### SUPPLIED DATA
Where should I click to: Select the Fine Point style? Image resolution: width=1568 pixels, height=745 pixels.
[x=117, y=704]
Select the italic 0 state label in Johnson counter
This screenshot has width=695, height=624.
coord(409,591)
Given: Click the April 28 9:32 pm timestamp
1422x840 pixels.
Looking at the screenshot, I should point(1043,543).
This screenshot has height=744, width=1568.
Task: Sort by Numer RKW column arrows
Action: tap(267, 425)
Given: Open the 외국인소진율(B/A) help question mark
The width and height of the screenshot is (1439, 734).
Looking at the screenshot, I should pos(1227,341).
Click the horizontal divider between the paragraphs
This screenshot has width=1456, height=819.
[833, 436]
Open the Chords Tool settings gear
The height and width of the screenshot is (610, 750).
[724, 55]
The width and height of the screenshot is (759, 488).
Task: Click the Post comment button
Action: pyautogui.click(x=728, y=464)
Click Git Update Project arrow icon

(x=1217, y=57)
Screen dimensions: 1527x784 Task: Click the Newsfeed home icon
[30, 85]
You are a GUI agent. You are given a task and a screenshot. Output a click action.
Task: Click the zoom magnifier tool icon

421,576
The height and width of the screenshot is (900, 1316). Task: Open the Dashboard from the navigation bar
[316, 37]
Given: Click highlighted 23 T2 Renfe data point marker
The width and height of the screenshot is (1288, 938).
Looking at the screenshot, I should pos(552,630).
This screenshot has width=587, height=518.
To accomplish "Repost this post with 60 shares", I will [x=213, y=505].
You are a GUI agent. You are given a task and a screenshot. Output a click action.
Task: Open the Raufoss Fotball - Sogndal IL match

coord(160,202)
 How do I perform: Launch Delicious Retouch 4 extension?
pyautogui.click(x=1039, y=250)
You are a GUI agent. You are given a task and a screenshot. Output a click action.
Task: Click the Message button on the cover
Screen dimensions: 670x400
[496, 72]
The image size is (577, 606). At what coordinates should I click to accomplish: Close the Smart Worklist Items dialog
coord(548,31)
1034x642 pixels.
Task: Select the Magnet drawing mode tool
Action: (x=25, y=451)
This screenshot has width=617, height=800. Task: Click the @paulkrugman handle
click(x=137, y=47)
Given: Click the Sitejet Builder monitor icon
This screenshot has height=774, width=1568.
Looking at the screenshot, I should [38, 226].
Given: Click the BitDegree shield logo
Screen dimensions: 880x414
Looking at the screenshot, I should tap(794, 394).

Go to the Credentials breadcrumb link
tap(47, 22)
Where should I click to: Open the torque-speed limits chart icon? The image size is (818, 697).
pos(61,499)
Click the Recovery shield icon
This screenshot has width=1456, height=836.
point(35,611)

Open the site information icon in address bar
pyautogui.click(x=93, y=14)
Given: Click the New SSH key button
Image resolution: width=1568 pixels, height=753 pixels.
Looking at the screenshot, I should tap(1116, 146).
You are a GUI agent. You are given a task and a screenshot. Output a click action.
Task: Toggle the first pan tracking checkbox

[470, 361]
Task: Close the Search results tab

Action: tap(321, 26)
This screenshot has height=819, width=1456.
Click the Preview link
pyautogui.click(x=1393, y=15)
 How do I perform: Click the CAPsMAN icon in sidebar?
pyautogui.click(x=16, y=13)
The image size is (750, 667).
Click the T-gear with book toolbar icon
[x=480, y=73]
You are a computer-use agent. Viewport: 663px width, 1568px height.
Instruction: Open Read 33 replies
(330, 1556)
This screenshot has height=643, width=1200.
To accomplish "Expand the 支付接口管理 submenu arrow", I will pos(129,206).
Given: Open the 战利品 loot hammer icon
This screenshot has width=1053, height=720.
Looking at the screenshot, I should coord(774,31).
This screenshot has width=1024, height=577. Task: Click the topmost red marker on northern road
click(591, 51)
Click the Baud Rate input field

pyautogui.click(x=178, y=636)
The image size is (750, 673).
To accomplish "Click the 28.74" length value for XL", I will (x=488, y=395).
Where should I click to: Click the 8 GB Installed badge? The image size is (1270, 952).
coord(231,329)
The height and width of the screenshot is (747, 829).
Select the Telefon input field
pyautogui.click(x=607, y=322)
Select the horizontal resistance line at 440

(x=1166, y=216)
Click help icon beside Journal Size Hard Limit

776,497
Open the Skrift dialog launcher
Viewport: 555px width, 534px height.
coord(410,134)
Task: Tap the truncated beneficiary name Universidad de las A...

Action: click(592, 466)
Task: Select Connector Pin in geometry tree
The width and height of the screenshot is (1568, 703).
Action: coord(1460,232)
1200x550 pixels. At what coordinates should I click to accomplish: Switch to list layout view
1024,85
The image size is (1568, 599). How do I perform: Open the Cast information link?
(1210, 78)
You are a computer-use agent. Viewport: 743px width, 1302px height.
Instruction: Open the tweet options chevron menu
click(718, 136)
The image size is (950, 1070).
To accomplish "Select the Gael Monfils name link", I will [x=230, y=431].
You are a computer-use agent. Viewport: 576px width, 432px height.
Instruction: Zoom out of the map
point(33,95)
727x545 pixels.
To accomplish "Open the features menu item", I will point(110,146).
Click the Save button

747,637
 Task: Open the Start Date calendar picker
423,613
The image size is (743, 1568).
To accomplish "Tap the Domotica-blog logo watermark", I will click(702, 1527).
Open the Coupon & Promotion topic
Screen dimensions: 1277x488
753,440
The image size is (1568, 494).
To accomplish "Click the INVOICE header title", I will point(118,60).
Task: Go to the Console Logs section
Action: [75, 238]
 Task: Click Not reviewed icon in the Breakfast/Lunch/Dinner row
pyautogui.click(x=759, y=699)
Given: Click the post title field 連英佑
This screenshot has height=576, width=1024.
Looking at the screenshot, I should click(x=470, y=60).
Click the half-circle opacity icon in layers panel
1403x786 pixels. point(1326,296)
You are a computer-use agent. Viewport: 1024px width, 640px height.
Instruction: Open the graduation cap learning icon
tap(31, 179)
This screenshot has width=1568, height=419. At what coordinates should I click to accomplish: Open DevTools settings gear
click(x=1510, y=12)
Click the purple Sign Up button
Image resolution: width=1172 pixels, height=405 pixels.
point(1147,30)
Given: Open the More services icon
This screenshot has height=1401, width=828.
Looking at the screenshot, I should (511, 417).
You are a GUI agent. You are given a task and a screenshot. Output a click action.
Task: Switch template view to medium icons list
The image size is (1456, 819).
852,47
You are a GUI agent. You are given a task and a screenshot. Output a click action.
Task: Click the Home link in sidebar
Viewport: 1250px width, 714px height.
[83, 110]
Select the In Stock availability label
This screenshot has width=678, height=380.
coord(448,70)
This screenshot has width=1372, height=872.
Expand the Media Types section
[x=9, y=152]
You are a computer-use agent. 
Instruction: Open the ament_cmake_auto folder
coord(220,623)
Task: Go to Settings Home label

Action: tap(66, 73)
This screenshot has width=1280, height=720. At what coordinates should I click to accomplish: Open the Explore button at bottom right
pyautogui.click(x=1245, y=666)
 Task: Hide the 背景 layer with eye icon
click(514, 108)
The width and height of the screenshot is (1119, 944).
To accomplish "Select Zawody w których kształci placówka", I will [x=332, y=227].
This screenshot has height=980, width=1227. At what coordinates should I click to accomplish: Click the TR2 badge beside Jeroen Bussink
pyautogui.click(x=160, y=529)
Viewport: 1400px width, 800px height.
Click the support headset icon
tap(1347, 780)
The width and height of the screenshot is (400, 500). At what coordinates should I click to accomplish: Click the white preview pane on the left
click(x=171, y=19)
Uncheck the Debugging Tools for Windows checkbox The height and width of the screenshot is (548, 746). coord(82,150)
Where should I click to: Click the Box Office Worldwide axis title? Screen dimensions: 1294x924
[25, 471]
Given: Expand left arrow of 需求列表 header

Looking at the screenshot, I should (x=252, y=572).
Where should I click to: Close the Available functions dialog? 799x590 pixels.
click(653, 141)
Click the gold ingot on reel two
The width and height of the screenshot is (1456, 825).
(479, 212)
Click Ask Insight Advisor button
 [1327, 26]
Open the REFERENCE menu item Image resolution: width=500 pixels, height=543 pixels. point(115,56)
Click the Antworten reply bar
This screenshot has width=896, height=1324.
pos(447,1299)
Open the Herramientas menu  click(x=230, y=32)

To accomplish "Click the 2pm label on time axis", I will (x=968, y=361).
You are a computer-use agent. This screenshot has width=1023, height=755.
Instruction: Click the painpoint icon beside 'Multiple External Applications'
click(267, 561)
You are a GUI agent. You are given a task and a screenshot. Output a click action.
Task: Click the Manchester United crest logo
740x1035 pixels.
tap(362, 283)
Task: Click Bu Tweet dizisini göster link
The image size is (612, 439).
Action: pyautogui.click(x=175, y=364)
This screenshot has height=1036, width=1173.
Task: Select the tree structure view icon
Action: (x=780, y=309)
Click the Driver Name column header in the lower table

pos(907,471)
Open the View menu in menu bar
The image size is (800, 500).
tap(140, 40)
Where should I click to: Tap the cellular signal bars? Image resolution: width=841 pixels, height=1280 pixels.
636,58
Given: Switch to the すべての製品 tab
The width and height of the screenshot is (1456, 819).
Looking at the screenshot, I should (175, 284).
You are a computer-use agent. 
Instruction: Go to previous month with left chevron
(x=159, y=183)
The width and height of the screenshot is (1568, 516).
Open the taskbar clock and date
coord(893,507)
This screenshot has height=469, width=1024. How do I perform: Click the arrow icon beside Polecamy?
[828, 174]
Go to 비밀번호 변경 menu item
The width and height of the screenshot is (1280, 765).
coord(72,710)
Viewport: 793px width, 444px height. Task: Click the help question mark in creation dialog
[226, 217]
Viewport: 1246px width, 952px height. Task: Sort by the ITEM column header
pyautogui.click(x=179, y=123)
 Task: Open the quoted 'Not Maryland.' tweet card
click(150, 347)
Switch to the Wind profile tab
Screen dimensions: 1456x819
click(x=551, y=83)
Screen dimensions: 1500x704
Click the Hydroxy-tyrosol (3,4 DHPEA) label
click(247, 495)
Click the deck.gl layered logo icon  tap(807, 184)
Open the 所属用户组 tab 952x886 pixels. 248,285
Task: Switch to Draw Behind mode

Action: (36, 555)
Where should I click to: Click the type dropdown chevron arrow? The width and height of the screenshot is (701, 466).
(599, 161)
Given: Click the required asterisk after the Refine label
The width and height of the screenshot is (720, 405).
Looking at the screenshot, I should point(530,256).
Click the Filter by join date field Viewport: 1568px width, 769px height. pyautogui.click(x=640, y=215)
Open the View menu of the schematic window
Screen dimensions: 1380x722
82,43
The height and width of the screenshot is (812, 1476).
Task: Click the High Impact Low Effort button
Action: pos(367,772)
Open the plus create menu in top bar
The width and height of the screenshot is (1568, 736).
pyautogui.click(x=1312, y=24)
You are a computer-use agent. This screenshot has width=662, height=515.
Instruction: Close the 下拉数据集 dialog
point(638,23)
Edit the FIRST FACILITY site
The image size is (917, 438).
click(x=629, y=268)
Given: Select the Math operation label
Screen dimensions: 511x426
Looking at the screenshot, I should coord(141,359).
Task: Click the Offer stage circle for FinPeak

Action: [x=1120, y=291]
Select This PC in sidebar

### WRITTEN REQUEST
Render the records in the stretch from the line containing "The image size is (750, 667)." through the line containing "coord(231,329)" as a two-column CSV with the header input,output. Give one row per record, with its text in the input column and its answer in the output column, each in a single quoted field with line breaks turned into spaces.

### RESULT OF THE TASK
input,output
"The image size is (750, 667). Click the T-gear with book toolbar icon","[x=480, y=73]"
"You are a computer-use agent. Viewport: 663px width, 1568px height. Instruction: Open Read 33 replies","(330, 1556)"
"This screenshot has height=643, width=1200. To accomplish ""Expand the 支付接口管理 submenu arrow"",","I will pos(129,206)."
"Given: Open the 战利品 loot hammer icon This screenshot has width=1053, height=720.","Looking at the screenshot, I should coord(774,31)."
"This screenshot has width=1024, height=577. Task: Click the topmost red marker on northern road","click(591, 51)"
"Click the Baud Rate input field","pyautogui.click(x=178, y=636)"
"The image size is (750, 673). To accomplish ""Click the 28.74"" length value for XL"",","I will (x=488, y=395)."
"Where should I click to: Click the 8 GB Installed badge? The image size is (1270, 952).","coord(231,329)"